É um tema cuja aproximação se torna difícil, pois, como diz Eduardo Lourenço, Como todo o Ocidente, tornámo-nos “todo o mundo e ninguém“. Ou, indo para lá da referência de Jorge Dias à saudade como elemento identitário, afirma que nos perdemos no seu labirinto, nos labirintos da História ou daquilo a que chamamos, por vezes tão enganados, História.

Portugal abriu-se ao mundo como uma arca de Noé ao contrário – não se construiu o barco para evitar a aniquilação, a construção do barco foi movida pela aventura marítima, a salvação pela água.

A ampliação do olhar através do horizonte sem fim trouxe séculos de mar e de territórios, de poder, comércio, troca cultural. O núcleo territorial essencial, todavia, manteve-se quase intacto desde os fins do século XIII, como refere José Mattoso.

Mas o Portugal que se aproxima dos 50 anos do 25 de Abril distanciou-se, significativamente, dos elementos identitários que transportou durante a parte anterior do século XX.

Tornámo-nos todo o mundo e ninguém. Sim, a dissolução de elementos distintivos dificulta o acesso a elementos contemporâneos comuns, ao sentido de “comunidade portuguesa”.

E será necessária, uma “comunidade portuguesa”?

A minha afirmação é: sim. Vivemos num mundo conturbado, onde se luta, ferozmente, por identidades nacionais, como acontece na Ucrânia, em Israel, na Palestina. Mas não só. O Ocidente começa a fazer o discurso preparatório da guerra, não é impossível, que a fronteira da guerra na Europa, extravase da Ucrânia. Se tal acontecer, como se motiva a população ocidental para a sua defesa?

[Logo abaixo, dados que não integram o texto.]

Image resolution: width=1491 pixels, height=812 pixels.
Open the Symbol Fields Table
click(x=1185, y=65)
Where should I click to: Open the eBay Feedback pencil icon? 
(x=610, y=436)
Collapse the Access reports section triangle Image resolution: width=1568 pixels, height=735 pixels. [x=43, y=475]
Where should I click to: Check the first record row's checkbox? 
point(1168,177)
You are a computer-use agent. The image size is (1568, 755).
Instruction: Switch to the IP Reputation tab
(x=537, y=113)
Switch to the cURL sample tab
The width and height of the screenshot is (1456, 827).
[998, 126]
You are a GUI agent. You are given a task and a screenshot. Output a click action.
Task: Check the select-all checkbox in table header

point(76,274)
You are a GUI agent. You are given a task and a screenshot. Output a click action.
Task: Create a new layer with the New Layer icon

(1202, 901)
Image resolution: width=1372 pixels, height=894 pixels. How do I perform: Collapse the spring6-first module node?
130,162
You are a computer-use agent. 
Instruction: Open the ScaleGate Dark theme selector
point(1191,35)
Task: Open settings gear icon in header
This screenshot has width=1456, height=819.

Será que, aqui, tal como na Ucrânia, em Israel, na Palestina, existem as bases anímicas para dar a vida por uma delimitação de fronteira, por um território nacional, por uma comunidade que se identifica?

Há 2050 anos atrás, Tito Lívio, na introdução à sua História de Roma, dizia:

“À medida que a disciplina moral abrandava, os costumes foram-se relaxando pouco a pouco; decaíram cada vez mais e, finalmente, quase à beira do abismo, chegamos aos nossos dias incapazes já de suportar os vícios e de lhes dar remédio.”

Na Europa, em Portugal, hoje, temos a ambivalência da positividade do Estado Social, da liberdade de expressão e da negatividade da decadência de um sentido de hierarquia de valores e do modo como estes aglutinam, em seu torno, uma comunidade.

A identidade nacional é hoje um exercício de construção difícil, rodeado pelas ameaças do nacionalismo, da dissolução valorativa e da intoxicação comunicacional. Este último elemento, trazido pela Internet, acelerou os processos de erosão identitária e diminuiu os laços de pertença a comunidades alargadas, favorecendo o sentido tribal e a fragmentação.

É preciso criar e consolidar laços identitários contemporâneos, certamente, ancorados numa História, tradições e valores comuns, mas também na resposta solidária e fraterna aos novos desafios, percebendo que identidade nacional e nacionalismo são coisas diferentes.

Portugal construiu-se na diáspora e tem nela elemento crítico do seu sentido. Haja vontade e capacidade, entre os que por todos os continentes andamos e o coração territorial do nosso retângulo atlântico, se criarem laços novos, coroados pelas alegrias comuns que podemos compartir no sentido de sermos, na diversidade, Portugueses.